-- START TASK INPUTS --

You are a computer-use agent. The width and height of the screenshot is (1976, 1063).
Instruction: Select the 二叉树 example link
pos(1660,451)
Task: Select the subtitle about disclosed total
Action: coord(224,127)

-- END TASK INPUTS --

**TASK OBJECTIVE**
Write out the lines of the records above as a numbered list, leaving out any blank lines.

**RESULT OF THE EXERCISE**
1. You are a computer-use agent. The width and height of the screenshot is (1976, 1063).
2. Instruction: Select the 二叉树 example link
3. pos(1660,451)
4. Task: Select the subtitle about disclosed total
5. Action: coord(224,127)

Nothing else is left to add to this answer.